Pricing psychology - 33% more beats 33% off - asanwal
http://moneyland.time.com/2012/07/03/consumers-prefer-to-get-more-rather-than-pay-less-because-theyre-bad-at-math/
======
brudgers
The costs of shopping is more go beyond money, there's time and bother, too.
If I'm out of coffee on Sunday morning, I have an extra trip to the grocery at
an inconvenient time. If it's Tuesday morning before work, then my options are
more constrained.

The larger amount allows a person to hedge against a future shortage for the
same cash outlay. The shopper already planned to spend $10, and getting more
today gives them flexibility in the future, e.g. the regular weekly shopping
trip can be moved from Saturday morning to Monday after work because there is
adequate coffee on hand thereby allowing Saturday morning to be spent
gardening.

Conversely, in terms of flexibility, the discounted coffee does not offer any
direct correlation to convenience - I cannot hire someone to go coffee
shopping for me on Sunday morning with the savings.
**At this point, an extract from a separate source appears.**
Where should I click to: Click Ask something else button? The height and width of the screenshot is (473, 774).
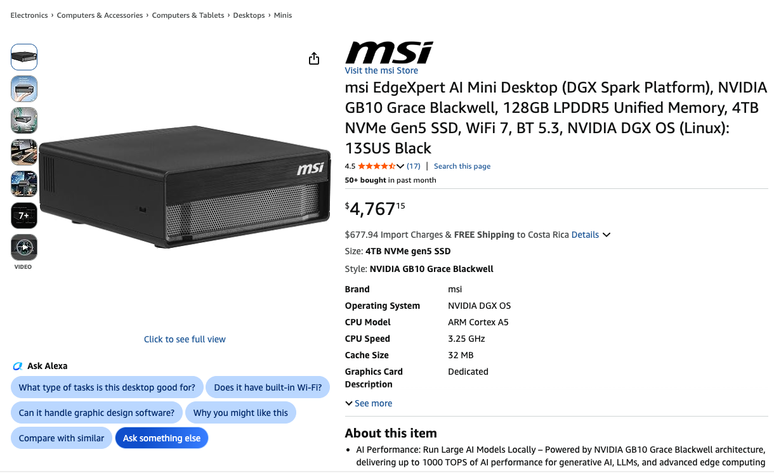pos(162,438)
Furthermore to achieve the
flexibility offered by the larger size, I have to spend significantly more
than the $10 I intended and purchase two 10 ounce packages - doubling my
coffee expenses for the week -- storing an 10 additional ounces may also be
more inconvenient than storing 3.3 additional ounces.

People pay for convenience all the time and doing so is economically rational.
Without an accounting of how such habits may impact purchase decisions in the
overall conclusions are not quite justified.

But more importantly, the design of the study based upon an undergraduate
student population performing an activity at which they have little experience
- grocery shopping - does not necessarily reflect the purchasing habits of
more experienced shoppers with a life time of coffee addiction behind them.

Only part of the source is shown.